Bien qu’il ne s’agisse que d’une étude de validation du concept avec seulement trois participants, les résultats sont suffisamment prometteurs pour que le traitement soit testé à l’avenir dans le cadre d’une étude clinique beaucoup plus large.
Nous constatons de plus en plus que les traitements contre le cancer doivent être plus personnalisés et tout simplement plus intelligents que ce qui est proposé depuis plusieurs décennies.
Si vous n’êtes pas convaincu, sachez que ce milliardaire vient d’investir 250 millions de dollars pour que l’immunothérapie devienne le fer de lance de la recherche sur le cancer.
“Notre étude montre que le principe de confier l’immunité contre le cancer à un donneur est valable. Cependant, il reste encore du travail à faire avant que les patients puissent bénéficier de cette découverte”, a déclaré l’un des membres de l’équipe, Johanna Olweus.

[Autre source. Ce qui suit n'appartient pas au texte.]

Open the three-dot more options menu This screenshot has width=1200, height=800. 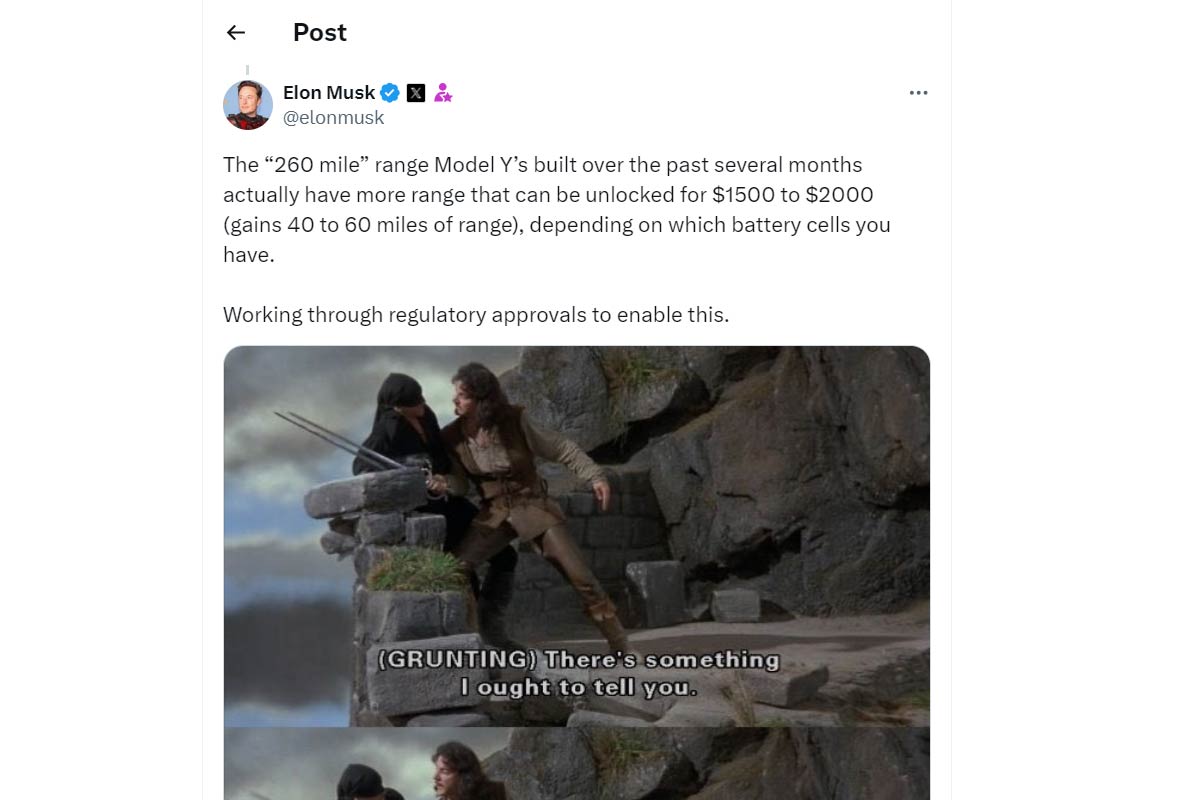[918, 93]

nous explorons actuellement des méthodes à haut débit pour identifier les néo-antigènes que les cellules T peuvent “voir” sur le cancer et isoler les cellules qui répondent. Mais les résultats montrant que nous pouvons obtenir une immunité spécifique au cancer à partir du sang d’individus sains sont déjà très prometteurs.”
Les résultats ont été publiés dans la revue Science.